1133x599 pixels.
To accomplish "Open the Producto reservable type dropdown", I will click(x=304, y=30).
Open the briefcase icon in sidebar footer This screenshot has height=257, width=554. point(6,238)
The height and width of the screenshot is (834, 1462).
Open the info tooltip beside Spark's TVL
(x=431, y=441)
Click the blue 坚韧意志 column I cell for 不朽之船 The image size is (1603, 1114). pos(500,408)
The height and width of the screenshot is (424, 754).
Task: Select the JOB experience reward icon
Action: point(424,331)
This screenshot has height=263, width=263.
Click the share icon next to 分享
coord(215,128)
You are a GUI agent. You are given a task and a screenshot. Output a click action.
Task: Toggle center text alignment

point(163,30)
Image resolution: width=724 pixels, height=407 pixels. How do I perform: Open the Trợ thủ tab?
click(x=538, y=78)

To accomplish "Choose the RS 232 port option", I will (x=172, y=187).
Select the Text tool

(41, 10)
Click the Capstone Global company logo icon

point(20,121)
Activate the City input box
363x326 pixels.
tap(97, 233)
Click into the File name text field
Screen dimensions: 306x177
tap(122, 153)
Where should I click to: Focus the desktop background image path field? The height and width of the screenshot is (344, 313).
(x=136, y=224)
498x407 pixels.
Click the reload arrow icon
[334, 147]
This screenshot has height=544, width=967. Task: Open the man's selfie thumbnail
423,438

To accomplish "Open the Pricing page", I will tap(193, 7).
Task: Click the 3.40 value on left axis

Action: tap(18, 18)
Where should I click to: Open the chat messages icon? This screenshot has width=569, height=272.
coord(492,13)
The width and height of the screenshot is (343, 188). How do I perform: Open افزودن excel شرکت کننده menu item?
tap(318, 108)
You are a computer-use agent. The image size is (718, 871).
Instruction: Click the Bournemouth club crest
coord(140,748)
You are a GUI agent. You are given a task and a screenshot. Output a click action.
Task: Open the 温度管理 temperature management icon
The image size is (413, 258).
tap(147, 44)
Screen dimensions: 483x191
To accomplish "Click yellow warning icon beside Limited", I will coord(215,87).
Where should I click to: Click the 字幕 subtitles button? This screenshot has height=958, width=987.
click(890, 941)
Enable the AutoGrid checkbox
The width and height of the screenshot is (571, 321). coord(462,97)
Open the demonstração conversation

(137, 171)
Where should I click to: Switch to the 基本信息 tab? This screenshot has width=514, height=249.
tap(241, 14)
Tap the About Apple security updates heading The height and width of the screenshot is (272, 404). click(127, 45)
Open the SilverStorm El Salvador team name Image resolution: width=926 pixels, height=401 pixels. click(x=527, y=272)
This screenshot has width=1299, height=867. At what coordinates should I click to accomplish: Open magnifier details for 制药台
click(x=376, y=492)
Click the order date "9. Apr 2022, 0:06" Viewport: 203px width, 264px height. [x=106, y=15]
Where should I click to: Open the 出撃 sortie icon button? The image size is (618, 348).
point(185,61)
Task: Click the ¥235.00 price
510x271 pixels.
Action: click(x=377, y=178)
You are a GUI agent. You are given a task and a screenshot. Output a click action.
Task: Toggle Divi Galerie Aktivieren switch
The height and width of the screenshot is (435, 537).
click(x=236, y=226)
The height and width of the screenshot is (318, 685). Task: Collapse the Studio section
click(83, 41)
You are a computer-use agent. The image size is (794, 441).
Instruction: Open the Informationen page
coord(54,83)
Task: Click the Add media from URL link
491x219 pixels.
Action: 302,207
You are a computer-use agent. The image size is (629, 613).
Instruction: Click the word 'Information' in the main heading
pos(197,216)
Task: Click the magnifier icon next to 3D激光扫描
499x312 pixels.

#### Work to be completed
Respond with nothing but the number of lines in the data above that include the word "computer".

#### Expected answer
3